#### EXCERPTED PASSAGE ####
BRIEF DESCRIPTION OF THE DRAWINGS

[0007] Preferred embodiments of the present invention will now be described, by way of example only, with reference to the following drawings, in which:

[0008] FIG. 1 is a functional block diagram illustrating a high level overview of the safety detection environment, designated as 100, in accordance with an embodiment of the present invention;

[0009] FIG. 2 is a functional block diagram illustrating the subcomponents of pest component 111, in accordance with an embodiment of the present invention;

[0010] FIG. 3 is a high-level flowchart illustrating the operation of pest component 111, designated as 300, in accordance with an embodiment of the present invention; and

[0011] FIG. 4 depicts a block diagram, designated as 400, of components of a server computer capable of executing the pest component 111 within the safety detection environment 100, in accordance with an embodiment of the present invention.

DETAILED DESCRIPTION

[0012] Digital twin computing leverages IoT, artificial intelligence (i.e., leveraging machine/deep learning) and software analytics to create living digital simulation models that update and change as their physical counterparts change. A digital twin continuously learns and updates itself to represent its near real-time status. A digital twin also integrates historical data from past usage to factor into its digital model. What is a simulation? A simulation is an approximation of a process and/or a system (e.g., machines, etc.). Furthermore, simulations are run in virtual environments that may be representations of physical environments but do not integrate real-time data (i.e., used by digital twin computing). The main difference between a simulation (and/or modeling) versus a digital twin is that a digital twin can use real-time data based on the regular transfer of information between the digital twin and its corresponding physical environment.
#### PROVIDED MATERIAL ####
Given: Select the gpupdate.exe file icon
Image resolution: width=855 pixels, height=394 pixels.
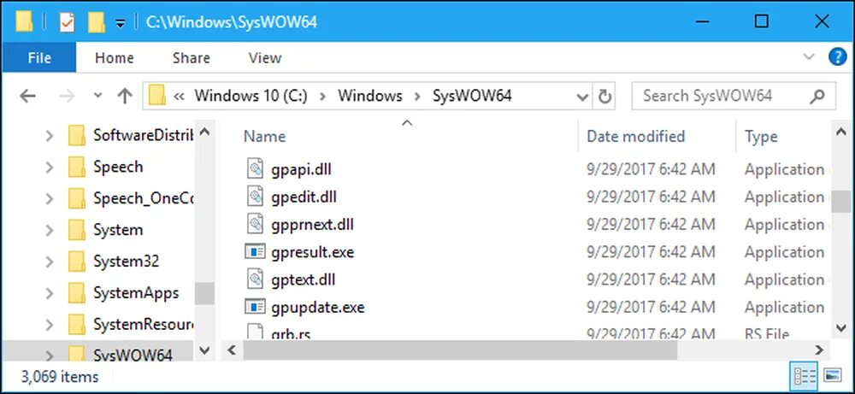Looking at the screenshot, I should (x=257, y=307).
####
#### PROVIDED MATERIAL ####
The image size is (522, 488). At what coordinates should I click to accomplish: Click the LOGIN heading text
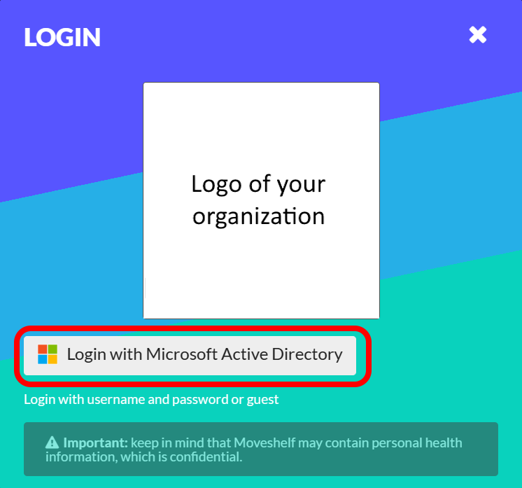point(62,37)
####
#### PROVIDED MATERIAL ####
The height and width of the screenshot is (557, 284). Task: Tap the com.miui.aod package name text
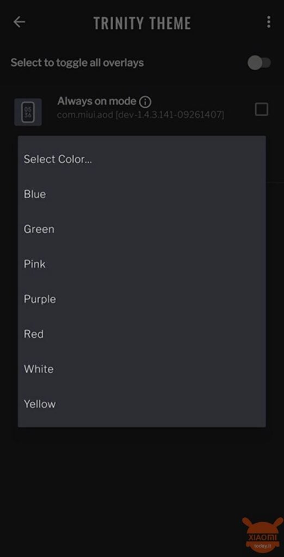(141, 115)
####
TASKS FOR THIS EXERCISE:
1) Translate the following sentence from the excerpted passage into French: "A digital twin continuously learns and updates itself to represent its near real-time status."
2) Decide whether each statement agrees with the excerpted passage, answering yes or no and quoting the deciding words of the passage: (a) Simulations integrate real-time data. (b) FIG. 3 is a high-level flowchart of the operation of pest component 111. (c) A digital twin integrates historical data from past usage.
3) Reproduce the portion of the excerpted passage starting with "[0010] FIG. 3" and going on through "the present invention.".

SOLUTION SET:
1) Un jumeau numérique apprend et se met à jour en continu afin de représenter son état en temps quasi réel.

2)
(a) No: "simulations are run in virtual environments that may be representations of physical environments but do not integrate real-time data"
(b) Yes: "FIG. 3 is a high-level flowchart illustrating the operation of pest component 111"
(c) Yes: "A digital twin also integrates historical data from past usage to factor into its digital model."

3)
[0010] FIG. 3 is a high-level flowchart illustrating the operation of pest component 111, designated as 300, in accordance with an embodiment of the present invention; and

[0011] FIG. 4 depicts a block diagram, designated as 400, of components of a server computer capable of executing the pest component 111 within the safety detection environment 100, in accordance with an embodiment of the present invention.